• **Task 1**: In the passage on turbulence modeling, what value is the decision threshold usually given for binary classification?
• **Task 2**: Continue the passage on turbulence modeling from the point where it stops.

• **Page extract**:
%%

2.2.1. Explainable Boosting Machine Model (EBM)

The EBM is a GAM with pairwise interaction terms, designed to provide interpretability while preserving predictive flexibility. Given a set of predictor variables $X=\left[x_1,x_2,\dots ,x_n\right]$ and a target variable $y$, EBM models the prediction function as Equation (1).

$$\widehat{y}=f\left(X\right)={\beta }_0+{\displaystyle \sum _{i=1}^n{f}_i(x_i)+}{\displaystyle \sum _{i<j}{f}_{ij}(x_i,x_j)}$$

(1)

where ${\beta }_0$ is the global intercept, $f_i(x_i)$ represents the univariate shape function that captures the nonlinear contribution of feature $x_i$, and $f_{ij}$ denotes pairwise interaction terms between features $x_i$ and $x_j$.

Each univariate and interaction function is learned through gradient boosting of shallow decision trees trained in a cyclic additive manner. This structure allows EBM to approximate complex relationships while retaining interpretability. In the case of WSAT, the probability of significant aviation turbulence $\left({\psi }_{sig}\right)$ is modeled through the logistic link function, given as Equation (2).

$$P\left(y=1|X\right)={\displaystyle \frac{1}{1+e^{-\widehat{y}}}}$$

(2)

The predicted turbulence class $\tilde{y}$ is then determined by a threshold applied to the probability as shown by Equation (3).

$$y=\left\{\begin{array}{cc}1,\hfill & if P(y=1|X)\ge \tau ,\\ 0,\hfill & \mathrm{otherwise}.\end{array}\right.$$

(3)

where $\tau$ is the decision threshold, generally set to 0.5 for binary classification.

2.2.2. Data Balancing Through SMOTE and Its Variants

Due to the class imbalance in PIREP data, where instances of low or insignificant aviation turbulence $\left({\psi }_{in-sig}\right)$ dominate over significant turbulence $\left({\psi }_{sig}\right)$ events, data balancing is applied before model training. The SMOTE generates artificial instances for the minority class by interpolating between existing minority instances. Given a minority class instance $x_i$ and one of its $k-\mathrm{nearest}$ neighbors $x_{i,NN}$, the synthetic instance $x_{new}$ is created, as shown in Equation (4).

$$x_{new}=x_i+\lambda \left(x_{i,NN}-x_i\right),\lambda \sim U\left(0,1\right)$$

(4)

where $\lambda$ is a random number drawn from a uniform distribution $\mathrm{U}\left(0,1\right)$. This formulation makes sure that the new instances are distributed along the line segment connecting $x_i$ and its nearest neighbor, which enriches the minority class without duplication.

To enhance the minority class representation, four oversampling techniques are applied, including SMOTE, Borderline SMOTE, Safe-Level SMOTE, and G-SMOTE. SMOTE generates synthetic instances by interpolating between minority instances and their nearest neighbors to create a balanced dataset. Borderline SMOTE concentrates on minority instances near the decision boundary to strengthen class distinction and reduce misclassification risk. Safe-Level SMOTE adjusts the number of synthetic instances according to the safety level of each instance, minimizing the risk of noise amplification. G-SMOTE employs geometric constraints around minority instances to generate adaptive synthetic instances within a safe feature space, improving the diversity and boundary learning. The degree of oversampling $\left(\alpha \right)$ determines the number of synthetic instances added, as given in Equation (5).

%%

• **Recorded data**:
%%

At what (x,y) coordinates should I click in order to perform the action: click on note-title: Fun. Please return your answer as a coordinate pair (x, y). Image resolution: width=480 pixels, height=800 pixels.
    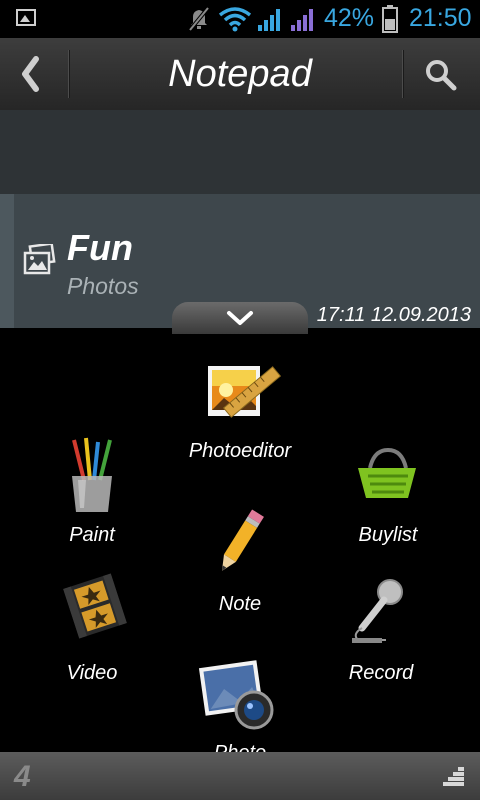
    Looking at the image, I should click on (100, 248).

%%

• **Answer section 1**: 0.5

• **Answer section 2**:
$$N_{\mathrm{new}}=\alpha \times N_{\mathrm{minority}}$$

(5)

where $N_{\mathrm{minority}}$ is the number of original minority class instances.

2.2.3. DEHB for Hyperparameter Tuning of EBM

Hyperparameter tuning plays an important role in achieving high predictive performance for EBM. Traditional methods such as grid search or random search often require extensive computational effort and fail to efficiently explore complex, high-dimensional search spaces [52]. To address this limitation, the DEHB algorithm provides a reliable and resource-efficient approach for hyperparameter optimization by combining the global exploration capability of DE with the adaptive resource allocation mechanism of Hyperband. The DEHB framework provides several advantages for EBM tuning, including hybrid efficiency through the integration of exploration and resource allocation. Through this hybrid approach, DEHB provides a powerful and effective means of optimizing EBM hyperparameters while preserving interpretability and enhancing generalization capability.

Differential Evolution Component

The DEHB algorithm maintains a population of candidate hyperparameter vectors, denoted as $\mathrm{\Theta }$, given as Equation (6).

$$\mathrm{\Theta }=\left\{{\theta }_1,{\theta }_2,\dots ,{\theta }_N\right\}$$

(6)

where $N$ is the population size and each ${\theta }_i$ represents a vector of hyperparameters for the EBM.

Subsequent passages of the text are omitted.